EXERCISES:
1. Sum up the investment note in two sentences.
2. Copy the investment note word for word, from "Just a quick" to "within portfolio construction.".

SOURCE DOCUMENT:
☆ ☆ ☆
Just a quick reminder that tomorrow I’ll be at ETF Stream’s Big Call: ESG Investors Forum 2021. I’ll be moderating two panels on my favourite subject of ESG as a factor and using ETF within portfolio construction.
You can sign up HERE. You can attend in person – in the City – or virtually. Kick off around 9am.
China Bond ETFs
Chinese fixed income seems to be growing in popularity. That sounds rather odd when one considers the plight of Evergrande but in reality, what’s happening in the corporate sphere is very different from the world of sovereign bonds. I’ve argued before that if you are looking for a useful diversifier within the fixed income spectrum, Chinese sovereigns might be a useful bet. Whilst I have no doubt that the CCP is perfectly willing for private investors to be shortchanged by local corporates, I also think that they’ll be very reluctant to screw foreign fixed-income investors in their government bonds. As communists go, the Chinese seem fairly reliable at the sovereign level – assuming of course they don’t become a pariah state and invade Taiwan.
Interest in Chinese sovereigns certainly seems to be on the increase in ETF land. State Street for instance has recently launched a Chinese government bond ETF, ticker CHGT with a low total expense ratio of 0.19%. The attractions are obvious – you actually get a decent yield. In the case of the State Street product, the yield to maturity is 2.82%.
☆ ☆ ☆
SUPPLIED ENTRIES:
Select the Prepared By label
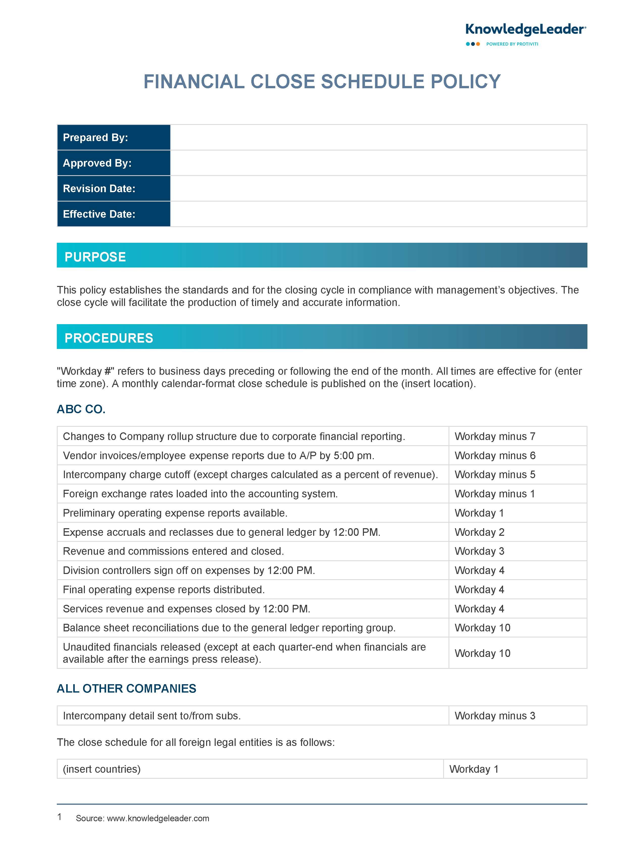click(95, 137)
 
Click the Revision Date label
click(99, 188)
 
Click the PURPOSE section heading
click(95, 257)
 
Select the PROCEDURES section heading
click(109, 338)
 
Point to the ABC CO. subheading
click(81, 409)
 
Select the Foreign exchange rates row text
click(200, 494)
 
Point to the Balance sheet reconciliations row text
click(229, 628)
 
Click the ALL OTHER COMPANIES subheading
click(127, 688)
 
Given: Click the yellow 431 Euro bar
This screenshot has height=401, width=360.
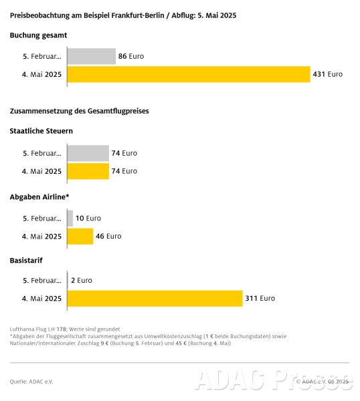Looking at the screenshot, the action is tap(189, 74).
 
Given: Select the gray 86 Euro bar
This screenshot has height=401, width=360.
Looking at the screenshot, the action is tap(92, 56).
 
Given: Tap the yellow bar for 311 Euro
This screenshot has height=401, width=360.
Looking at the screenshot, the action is tap(155, 299).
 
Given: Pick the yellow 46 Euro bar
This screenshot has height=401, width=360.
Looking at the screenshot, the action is tap(80, 237).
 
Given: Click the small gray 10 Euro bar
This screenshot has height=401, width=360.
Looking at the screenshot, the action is tap(70, 219).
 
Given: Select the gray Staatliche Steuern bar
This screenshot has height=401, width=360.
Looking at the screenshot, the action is tap(88, 153).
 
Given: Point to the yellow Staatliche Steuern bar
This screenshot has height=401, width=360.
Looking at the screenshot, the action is tap(88, 171).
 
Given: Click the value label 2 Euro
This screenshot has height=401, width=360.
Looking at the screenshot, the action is tap(82, 281).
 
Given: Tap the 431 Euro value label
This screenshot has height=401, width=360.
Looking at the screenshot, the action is tap(327, 74).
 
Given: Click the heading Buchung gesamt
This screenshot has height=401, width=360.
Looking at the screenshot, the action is tap(38, 35).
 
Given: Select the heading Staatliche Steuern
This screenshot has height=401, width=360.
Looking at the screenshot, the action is tap(41, 131).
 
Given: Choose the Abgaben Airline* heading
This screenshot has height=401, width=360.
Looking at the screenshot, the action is tap(39, 197).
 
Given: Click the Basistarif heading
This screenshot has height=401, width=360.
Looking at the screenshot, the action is tap(26, 261).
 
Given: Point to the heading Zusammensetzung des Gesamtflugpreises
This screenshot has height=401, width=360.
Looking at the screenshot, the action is tap(80, 111).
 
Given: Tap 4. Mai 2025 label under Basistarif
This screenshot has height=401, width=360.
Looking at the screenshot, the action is tap(41, 299).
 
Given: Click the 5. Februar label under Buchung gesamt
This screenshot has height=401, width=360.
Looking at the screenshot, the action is tap(42, 56).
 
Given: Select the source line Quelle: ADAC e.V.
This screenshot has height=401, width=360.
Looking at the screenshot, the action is tap(31, 382).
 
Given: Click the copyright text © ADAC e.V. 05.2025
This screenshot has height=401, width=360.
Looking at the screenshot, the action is tap(323, 382).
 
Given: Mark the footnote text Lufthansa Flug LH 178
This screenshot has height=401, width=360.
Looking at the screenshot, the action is tap(38, 329).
☆ ☆ ☆
ANSWERS FOR THIS EXERCISE:
1. The writer will moderate two panels at ETF Stream's Big Call: ESG Investors Forum 2021, which people can attend in person in the City or virtually. The writer argues that Chinese sovereign bonds, unlike Chinese corporate debt, could be a useful fixed-income diversifier, and points to growing ETF interest such as State Street's new Chinese government bond ETF, CHGT, which has a 0.19% total expense ratio and a 2.82% yield to maturity.

2.
Just a quick reminder that tomorrow I’ll be at ETF Stream’s Big Call: ESG Investors Forum 2021. I’ll be moderating two panels on my favourite subject of ESG as a factor and using ETF within portfolio construction.